● TASK STATEMENT:
Please locate every line in the items below that contains the word "answer" and copy each of those lines. Case counts, so match the word's capitalization exactly.

## BEGIN DATASET CONTENT

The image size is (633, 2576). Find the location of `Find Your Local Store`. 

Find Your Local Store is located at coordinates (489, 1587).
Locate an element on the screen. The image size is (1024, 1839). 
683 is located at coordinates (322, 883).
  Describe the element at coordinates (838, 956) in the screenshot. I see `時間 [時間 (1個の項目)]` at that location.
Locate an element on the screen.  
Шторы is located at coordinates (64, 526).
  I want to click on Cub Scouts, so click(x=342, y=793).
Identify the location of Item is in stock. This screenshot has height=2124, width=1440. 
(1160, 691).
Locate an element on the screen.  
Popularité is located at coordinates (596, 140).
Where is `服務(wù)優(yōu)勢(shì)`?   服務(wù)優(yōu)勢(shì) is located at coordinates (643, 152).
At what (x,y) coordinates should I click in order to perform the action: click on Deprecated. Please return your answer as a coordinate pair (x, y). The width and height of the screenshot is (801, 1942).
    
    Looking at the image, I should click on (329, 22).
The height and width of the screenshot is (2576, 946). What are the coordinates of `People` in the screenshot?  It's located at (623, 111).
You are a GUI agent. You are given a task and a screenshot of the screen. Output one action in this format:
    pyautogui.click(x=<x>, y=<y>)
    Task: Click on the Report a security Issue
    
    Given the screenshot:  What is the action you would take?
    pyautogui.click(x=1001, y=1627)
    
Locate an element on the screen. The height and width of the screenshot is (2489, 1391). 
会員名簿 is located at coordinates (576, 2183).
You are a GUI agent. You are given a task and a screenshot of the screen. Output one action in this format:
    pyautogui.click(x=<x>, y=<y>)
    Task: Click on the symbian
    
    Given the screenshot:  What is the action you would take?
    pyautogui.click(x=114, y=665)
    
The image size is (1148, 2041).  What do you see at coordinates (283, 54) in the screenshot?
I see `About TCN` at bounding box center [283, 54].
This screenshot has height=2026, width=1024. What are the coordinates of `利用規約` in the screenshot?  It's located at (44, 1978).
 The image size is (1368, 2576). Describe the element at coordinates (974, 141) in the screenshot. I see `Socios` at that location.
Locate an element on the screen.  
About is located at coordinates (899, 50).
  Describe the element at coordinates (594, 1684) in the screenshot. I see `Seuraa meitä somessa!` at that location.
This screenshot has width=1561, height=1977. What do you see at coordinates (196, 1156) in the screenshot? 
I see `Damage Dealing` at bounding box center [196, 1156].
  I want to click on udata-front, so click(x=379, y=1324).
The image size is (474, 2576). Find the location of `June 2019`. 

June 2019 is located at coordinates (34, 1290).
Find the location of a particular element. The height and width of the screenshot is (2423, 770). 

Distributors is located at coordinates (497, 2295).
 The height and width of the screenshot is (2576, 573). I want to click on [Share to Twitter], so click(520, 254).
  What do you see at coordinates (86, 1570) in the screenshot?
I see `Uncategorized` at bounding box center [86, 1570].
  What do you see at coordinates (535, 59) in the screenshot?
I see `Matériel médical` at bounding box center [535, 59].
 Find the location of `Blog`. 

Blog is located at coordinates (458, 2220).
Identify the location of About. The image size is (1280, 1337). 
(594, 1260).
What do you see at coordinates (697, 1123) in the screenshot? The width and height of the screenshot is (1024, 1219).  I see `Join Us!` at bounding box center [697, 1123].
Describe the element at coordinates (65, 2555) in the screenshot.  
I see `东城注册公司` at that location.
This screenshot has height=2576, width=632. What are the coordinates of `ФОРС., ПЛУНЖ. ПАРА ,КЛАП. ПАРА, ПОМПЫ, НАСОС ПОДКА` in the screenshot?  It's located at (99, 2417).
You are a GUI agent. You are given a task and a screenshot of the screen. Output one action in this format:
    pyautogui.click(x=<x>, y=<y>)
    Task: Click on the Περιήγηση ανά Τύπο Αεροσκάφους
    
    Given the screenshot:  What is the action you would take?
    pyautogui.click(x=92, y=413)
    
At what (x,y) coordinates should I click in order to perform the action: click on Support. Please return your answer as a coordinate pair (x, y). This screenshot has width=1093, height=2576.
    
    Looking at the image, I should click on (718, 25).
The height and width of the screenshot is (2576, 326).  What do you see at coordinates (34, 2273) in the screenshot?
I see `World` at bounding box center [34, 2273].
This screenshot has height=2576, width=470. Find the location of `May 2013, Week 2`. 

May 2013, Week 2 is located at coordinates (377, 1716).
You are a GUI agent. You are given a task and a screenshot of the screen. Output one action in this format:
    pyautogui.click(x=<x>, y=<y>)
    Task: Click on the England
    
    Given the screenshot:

## END DATASET CONTENT

● RESULT OF THIS EXERCISE:
At what (x,y) coordinates should I click in order to perform the action: click on Deprecated. Please return your answer as a coordinate pair (x, y). The width and height of the screenshot is (801, 1942).
At what (x,y) coordinates should I click in order to perform the action: click on Support. Please return your answer as a coordinate pair (x, y). This screenshot has width=1093, height=2576.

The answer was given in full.